Hehehehe la fille qui se fait larguer un 29 décembre. Classe hein? Encore plus que de rater son permis un 23 décembre. Or donc, la première chose que j’ai fait après avoir regardé Monsieur Paradoxe disparaître au coin de la rue de la Rousselle, c’est me rasseoir sur le banc où nous avions passé une heure à sangloter, et appeler Coline. 2h plus tard j’étais dans un train en direction d’Agen pour 3 jours, et c’était la décision à prendre je crois. Oh, bien sûr, ça n’a pas été tout le temps la bamba dans ma tête, mais les gens étaient cool et les programmes télés bien débiles, et fêter le réveillon le 30 décembre était bien fun. Il y a eu des moment très bien, comme quand j’étais lovée au fond du canapé d’en bas dans mon pull de ski, mon gros bouquin dans les mains et les deux garçons au piano, ou encore comme quand on a décidé de regarder Big Fish tous emmitouflés dans des grosses couvertures dans le canapé d’en haut. Et puis on était quand même en présence de Satan, élément non négligeable.
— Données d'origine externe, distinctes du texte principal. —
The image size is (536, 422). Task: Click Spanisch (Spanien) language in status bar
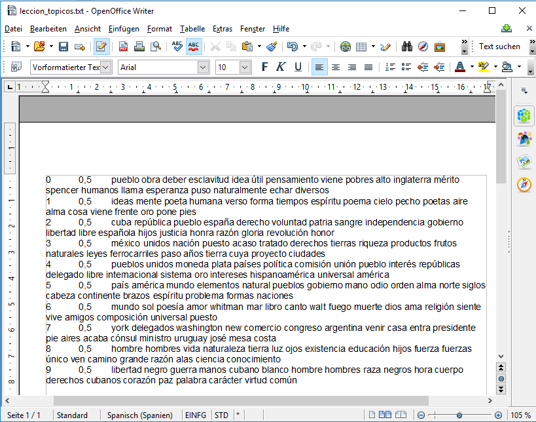139,415
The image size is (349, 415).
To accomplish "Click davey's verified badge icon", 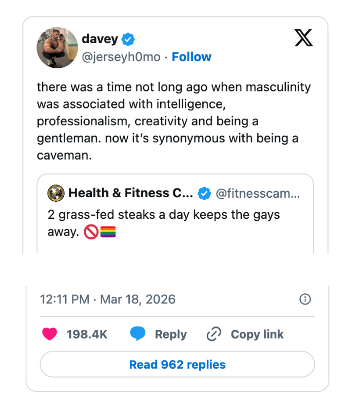I will (x=128, y=39).
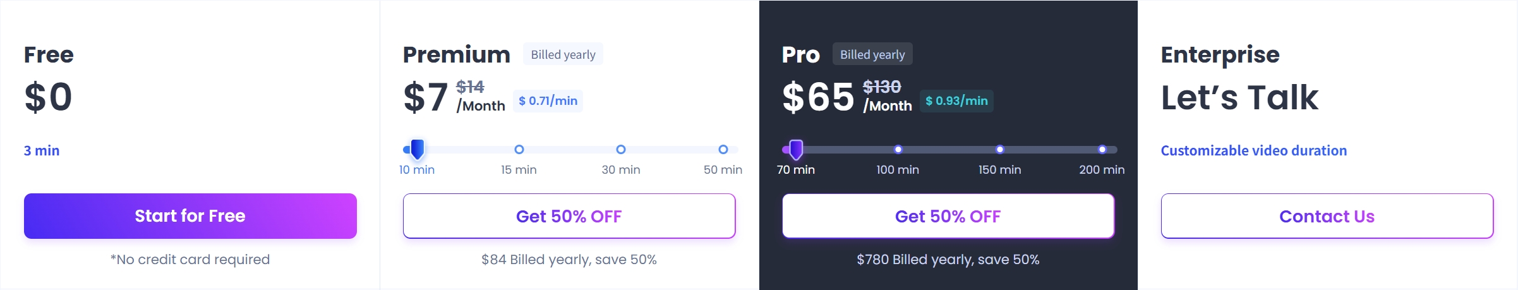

(Ce chat fait toujours une tête de fâché.)
Et puis cet après-midi je suis rentrée chez moi et je me retrouve à nouveau en train de pleurnicher dans ma baignoire. C’est fini, et pour de bon cette fois. Au moins je ne m’accrocherai pas désespérément à une possible réconciliation sur l’oreiller comme la dernière fois. Mais putain, c’est dur. Les mensonges qui déchirent le coeur une fois mis à nu, les souvenirs si doux, si beaux et qu’il faut enterrer sous peine de ne jamais passer à autre chose. Comment on s’arrête d’aimer quelqu’un? Je l’ai jamais fait moi. J’essaie de me raccrocher à ces petits moment où je me disais que c’était moins bien, que je commençais à moins l’aimer, mais que je pensais que c’était la routine. Ça sera peut-être plus facile comme ça.
En tout cas si je suis mon plan d’attaque en cas de rupture, il semblerait bien que je doive me trouver un rebound, et vite. Et puis bien sûr, vous aurez droit à une playlist de fille larguée.

Une fille larguée qui a de très jolies chaussettes.